About a week ago I had lunch with a new friend, and what began as the usual discussion over petty things with which we define ourselves evolved into a conversation about core beliefs and principles. We eventually debated free will and predestination, and as each spoke in turn I finally had the “aha” moment and said “oh, i don’t believe in the total depravity of man.” That was it–we both realized precisely why we were coming close to one another’s arguments and then missing the point.

I then asked her: What makes you think we’re fully depraved? She may as well have countered: What makes you think otherwise?

A great number of admittedly petty responses arise. I suppose the real answer is that I never considered it one way or the other, why I believe in free will, why I believe that man’s nature is generally good but tainted. I expect others to logically defend their beliefs and yet here, it seems, was an area that I had never actually thought through nearly as well as I expected. I took for granted that my church and the majority of elders in my life had it right–who among us is not tempted to do likewise?–and I took their belief as my own. This goes beyond the question of whether my entire Christianity is a product of my elders–I have definitely come to the conclusion of Christianity’s validity as a personal conviction. But the question is, was that REALLY my choice?

Once the questions began, the answers needed to be found, and quite frankly I have become bewildered by the lack thereof. It seems to me that some of the chief divisive factors between, say, Calvinists and Arminians, have been established on the basis of sheer semantics, on the interpretation of single verses. And here I come along, a member of the Assemblies of God church, and I don’t have a clue what my own church has to say except, perhaps, that we tend to make fun of Calvinism in a lighthearted way.

So after considering it, I figure I need to delineate the beliefs I have coming into this, because otherwise if they change I won’t be able to trace the changes and figure out which beliefs were logically grounded and which ones just sort of happened. To that end, I came into it assuming that generally speaking, I am a free-willed individual. Thus the good in my life is a product of my will just as much as the evil. My faith rests on my willingness to accept Christ’s gospel and allow him into my life. Likewise I may decide, whether purposefully or incidentally, to walk away from Christ (or, to continue the metaphor, to kick Christ out) and in doing may forfeit my faith. I therefore believe that it is possible for a once “true Christian” to lose his soul.

Okay, those are the assumptions. I look at a list of Calvinism’s five points and I understand that, for the most part, we are diametrically opposed. And so I begin to wonder why. The first question I have is whether our opposing views can be compatible. The second question (and the obvious question) is, clearly, if one of us is wrong and the other is right–which is it?

Our lunch discussion concentrated mainly on predestination versus free will. I say “mainly” because the truth is, you cannot isolate any of the five points of Calvinism; they are inextricable. Nevertheless, at least to start with, I will do my best to stick mainly with that debate.

■ Raw data ■
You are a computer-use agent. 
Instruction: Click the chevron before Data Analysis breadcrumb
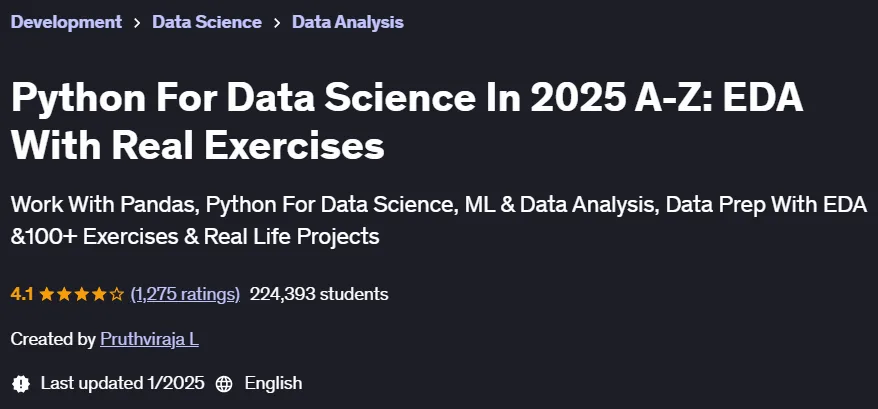pos(277,23)
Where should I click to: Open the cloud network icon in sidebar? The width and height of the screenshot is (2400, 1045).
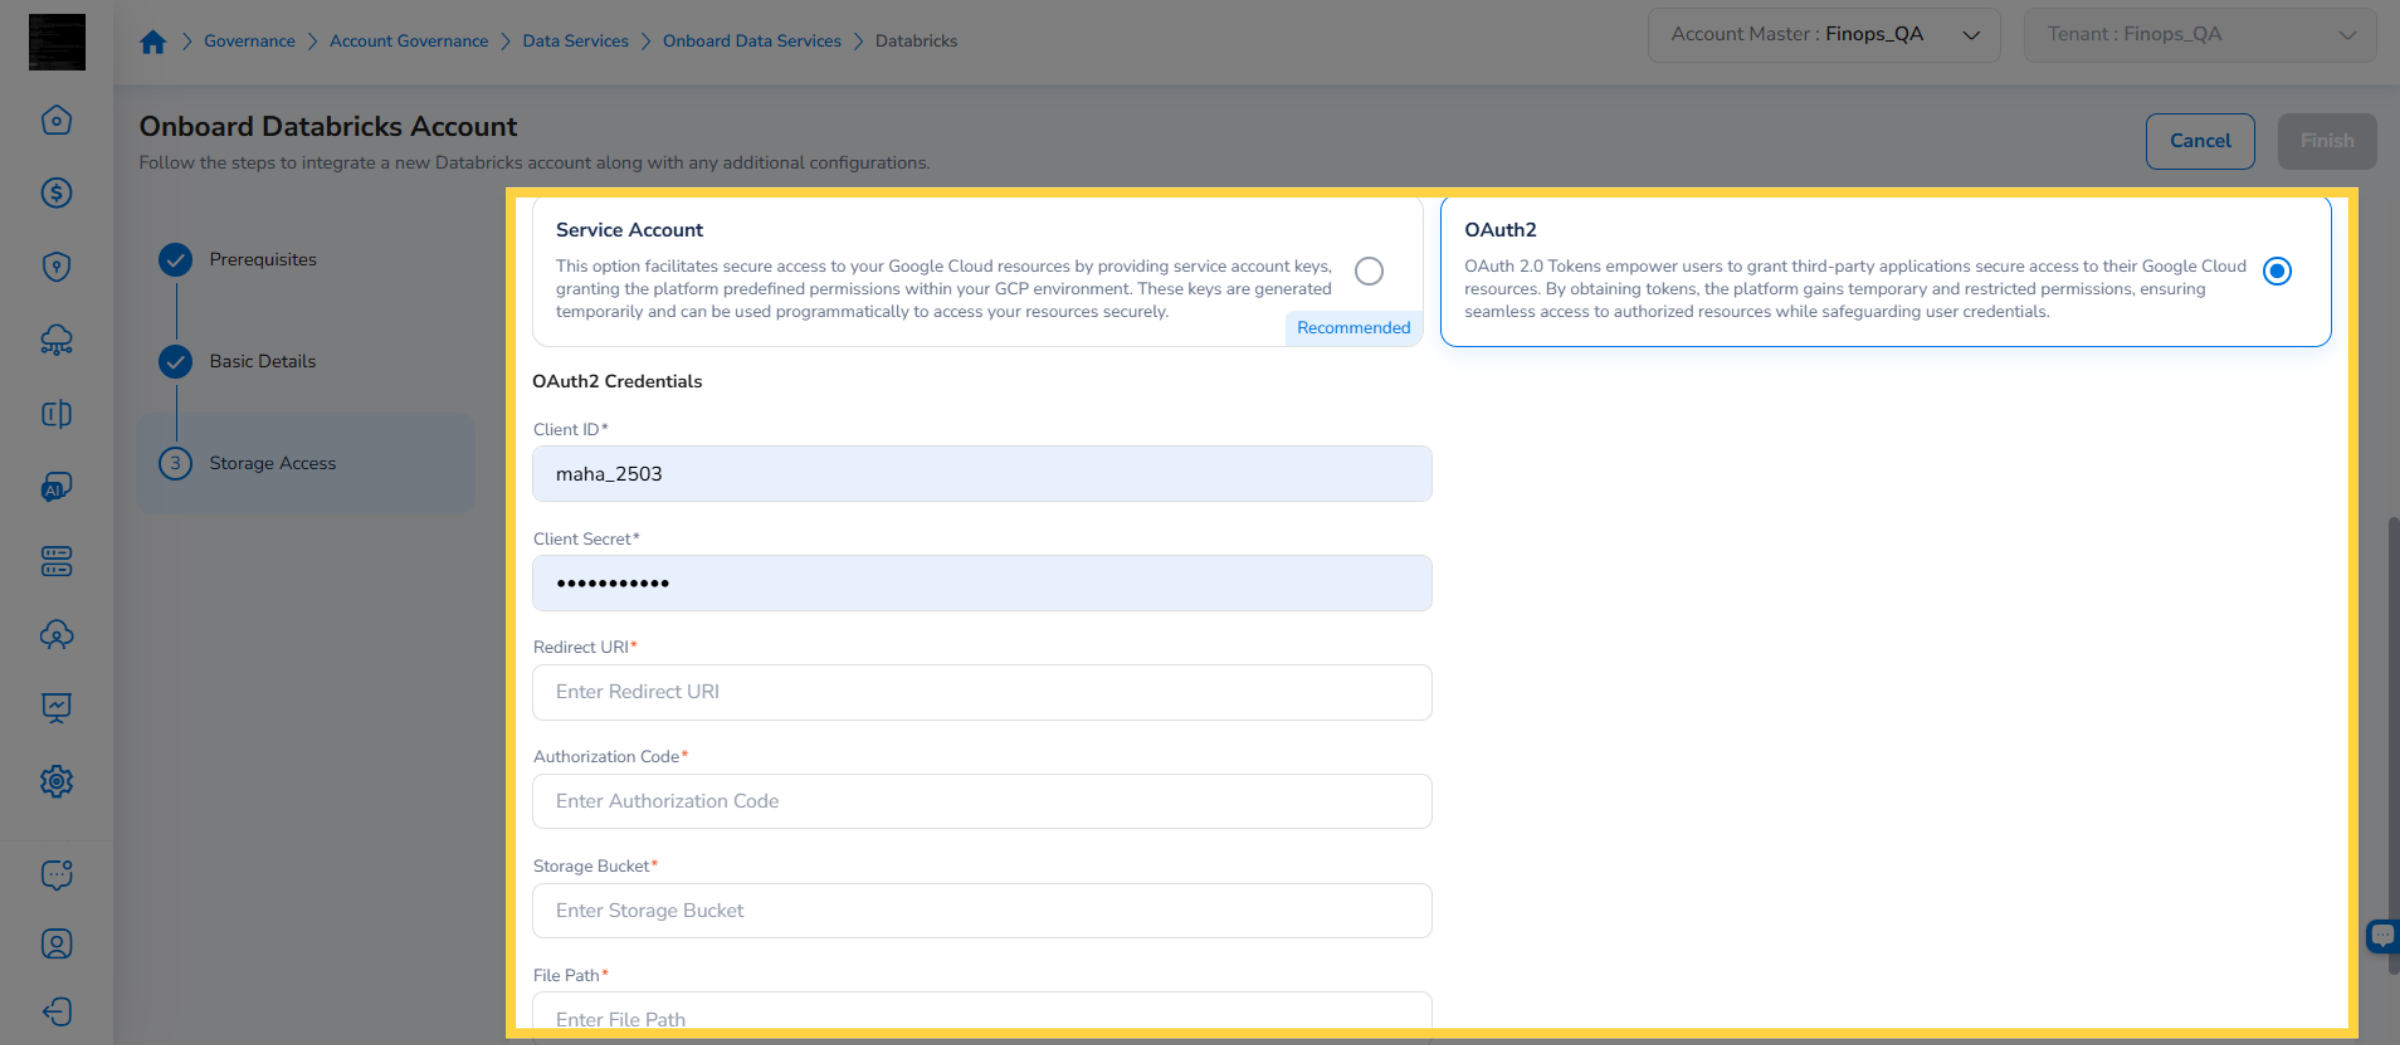click(56, 340)
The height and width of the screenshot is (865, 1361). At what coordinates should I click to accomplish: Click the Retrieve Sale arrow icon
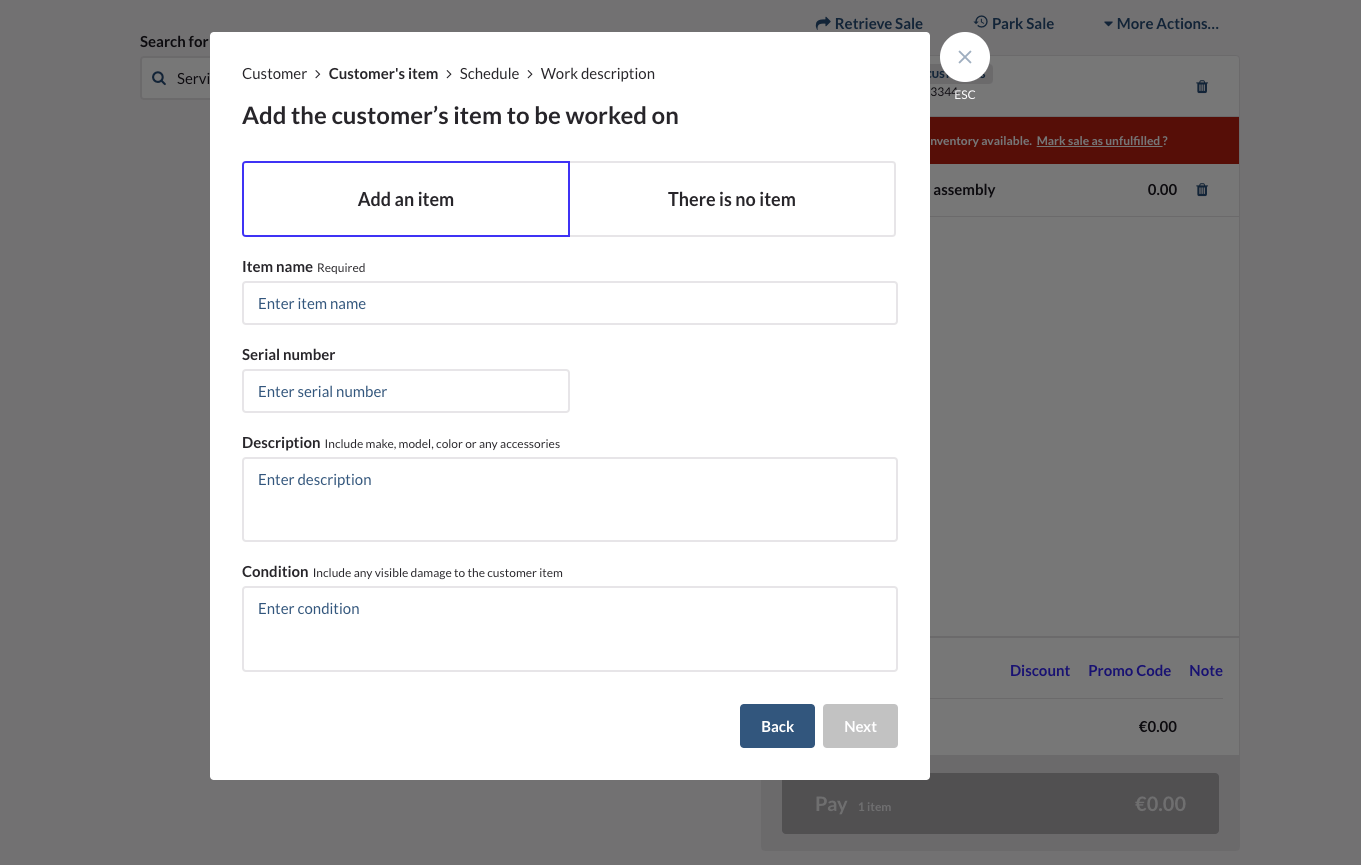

■ List of tasks ■
A - Which church does the writer of the essay on free will and predestination belong to?
B - Can you summarize the essay on free will and predestination in two sentences?
C - Pick up the essay on free will and predestination after its final sentence and keep writing.

■ Answers given ■
A - The Assemblies of God church.

B - During a lunch debate with a new friend about free will and predestination, the writer realized that their disagreement came down to the writer not believing in the total depravity of man, a view taken on from church and elders without ever being thought through. To trace any later changes, the writer sets out the starting assumptions of free will, of faith resting on a willingness to accept Christ, and of the possibility of losing one's soul, and then asks whether these can be reconciled with Calvinism's five points, beginning with predestination versus free will.

C -
The number one objection to a doctrine of “free will” is the incontrovertible fact of God’s sovereignty. We cannot interfere with God’s plans. There is nothing that a person can do that will have God scratching his proverbial head and saying “gee, didn’t see that coming.” Everything that happens happens because God allows it to happen. Likewise, since God knows all things, everything that happens happens with God’s full knowledge. Note: I do not say “foreknowledge.” That’s a particular peeve of mine because it erroneously places God’s knowledge within temporal boundaries. To say God knows something beforehand is to suggest that He must wait for it to happen. Yet God is not bound by human conception of time and therefore, just as he “is” (rather than was or will be), so he “knows.” It is wrong to say he knew or will know–he simply always knows.

The point, then, is that we cannot help but be predestined. And I don’t just mean in the “big things.” I mean in all things. Because even something as mundane as the sip of cream soda I just “decided to take” was, is, and always will be part of the story of my life. Save for the theory of alternative realities, my life has an eternal destiny that includes that sip of cream soda. There is no reality in which that quantity of liquid remains in the cup. Thus, though I may imagine myself as having “freely chosen” to take the sip, the fact is I can’t NOT have done so.

That’s all trivial, though. People like to focus on big things, such as the “decision,” whether it be God’s or man’s, of eternal fate. This debate tends to include the ever-popular indigenous heathen who lives a life entirely oblivious to Christianity and whether he goes to heaven or hell. The predestination fans argue, Biblically (of course) that all (wo)men will be held accountable for their actions to God. They then try to tiptoe around the truth by saying that “well, it’s beyond me, but since I consider God to be fair, there’s got to be some alternative way of judging people who don’t hear about Christ.” Except here Christ comes along in John 14:6 saying “no one comes to the Father except through me.” So unless Christ is lying, the native is proverbially screwed. So are a great deal of the people that lived “before current era” (which, by the way, is an expression that bothers me to no end, and if anyone out there can explain to me how the BCE/CE distinction isn’t an entirely arbitrary way of trying to ignore the importance of Jesus of Nazereth, please tell me).

Ironically, this rests well with just about no one. The native never had a chance in all of the decisions he made throughout his life to accept Christ–so he did not freely choose to be damned eternally. This would work out well for the predestinationist except, of course, that generally speaking she refuses to accept that God might actually “predestine” someone for Hell. That seems “unfair” or “unjust.”

The Bible nevertheless tells us that the only truly “fair” result of sin is punishment. That’s where the notion of being “elect” comes in (told you these things were inseparable): we all deserve Hell, but God chooses some of us not to go there. This decision, while seemingly arbitrary, is chalked up to that category labeled “things God does that we as humans were not created with a capacity to understand.” I’m still not sure it belongs in that category. Frankly, it seems unlikely that God would leave one of the most striking inconsistencies with his apparent justice in an area of such great ambiguity.

Scripture says God is just, and scripture is (at least as far as most people on either side of this particular debate are concerned) infallible. Justice, however, cannot exist in a system wherein two equally guilty people arbitrarily receive diametrically opposed responses for their crimes. Justice is further exacerbated if we accept that neither party had any legitimate control over their actions. It would seem, then, that free will is required for God’s justice in this matter to stand; only if both guilty parties had a chance to either refrain from their crime or else accept redemption can it be “fair” for one to be saved and the other not to.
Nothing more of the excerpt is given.